Федору Чистякову нет дела до мнений о нем. Собственно, мнению о Федоре Чистякове тоже нет до него дела. Он "инвалид нулевой группы", он сидит на скамейке, ест из бумажного фунтика черешню и считает дребезжащие трамваи, которые неторопливо и слегка развязно едут умирать. Черешневыми косточками Федя пуляет в брусчатку площади Труда.
Все, что отражается в поясах катящейся державы, насмешливо деформировано, безумно и пугает: "Батюшки! Соловей-то как страшно поет. Цветы-то цветут как жутко…" — но где-то рядом почти ощутим, почти виден, почти сияет из-за скобок покатый хрустальный бок. Хрусталь — это память о смысле. Она здесь, за оплеткой, она рядом. Да, все наши деяния лишены смысла, и поэтому единственное ожидание — ожидание красоты, которая тоже лишена смысла. Hо красоту можно любить, а любовь — хитрая бестия, она позволяет находить нам смысл в том, что мы делаем, хотя в действительности ничего подобного там нет. Можно выразить это иным журчанием: танец жизни объемлет смысл труда (или до смешного упорный труд смысла), объемлет не знанием, но машинальным включением, просто записью, что ли: смысл есть фигура танца, он вписан в то или иное коленце, а сам танец смысла откровенно и безо всякого лексического тумана лишен.

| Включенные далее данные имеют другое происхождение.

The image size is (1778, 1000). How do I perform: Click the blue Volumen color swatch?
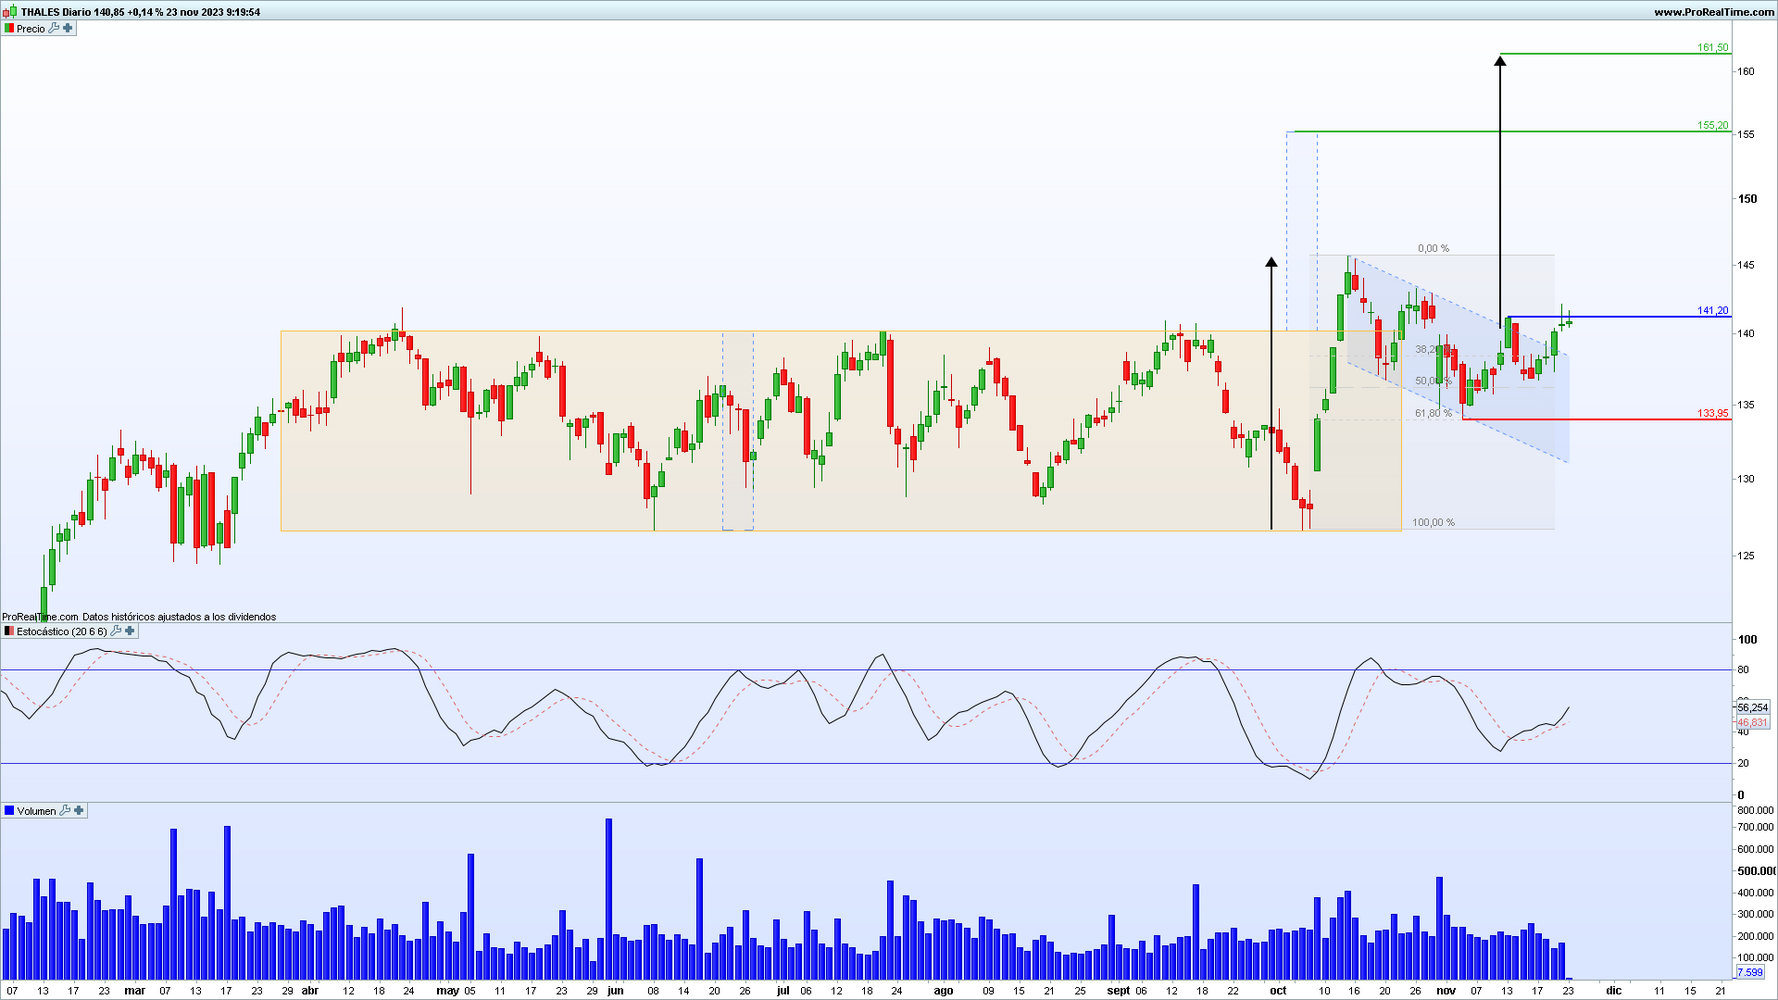click(9, 810)
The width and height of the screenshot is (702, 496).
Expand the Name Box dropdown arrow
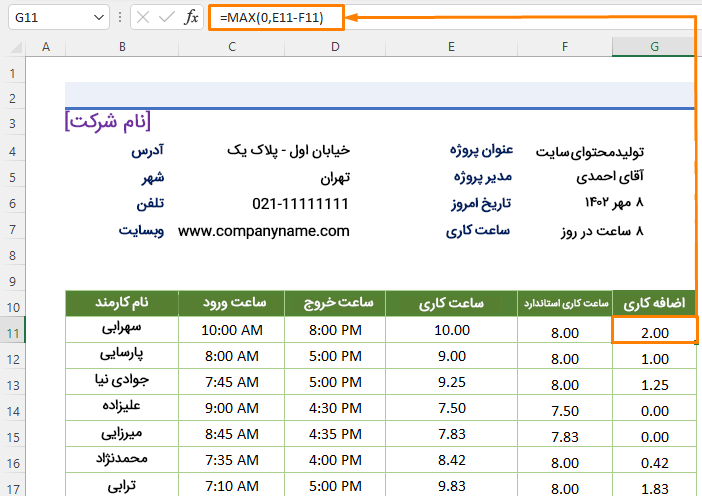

События текста не будет. Будет со-бытие. Обретясь, критическая масса слова породит странную среду, тонкую атмосферу для интеллектуального медитирования, — все в ней знакомо и все неуловимо, погружение в нее требует безотчетного поиска выразимого образа; результат — всего лишь лестная иллюзия заворачивания в коре новой складочки. И все. Текст невозможно с приятностью усвоить в привычной технике читательского потребления, он дымоподобен, он невеществен, как откровение бокового зрения. Есть лабиринт, и есть герой. Hу а с нитью Ариадны все в порядке ее-то как раз нет.
Тягать из фунтика черешню и обстреливать косточками мостовую — дело бессмысленное, но, безусловно, красивое; к тому же далеко не простое: чтобы заниматься этим самозабвенно, следует сперва, по наблюдению современника, сдвинуть бутылки, которыми уставлен стол и вообще все вокруг. А как это сделать, если ты "родился и вырос на улице Ленина", на тебя неуважительно дует ветер, тебя не слушает крепкий дождик и вся твоя жизнь застроена пустырями?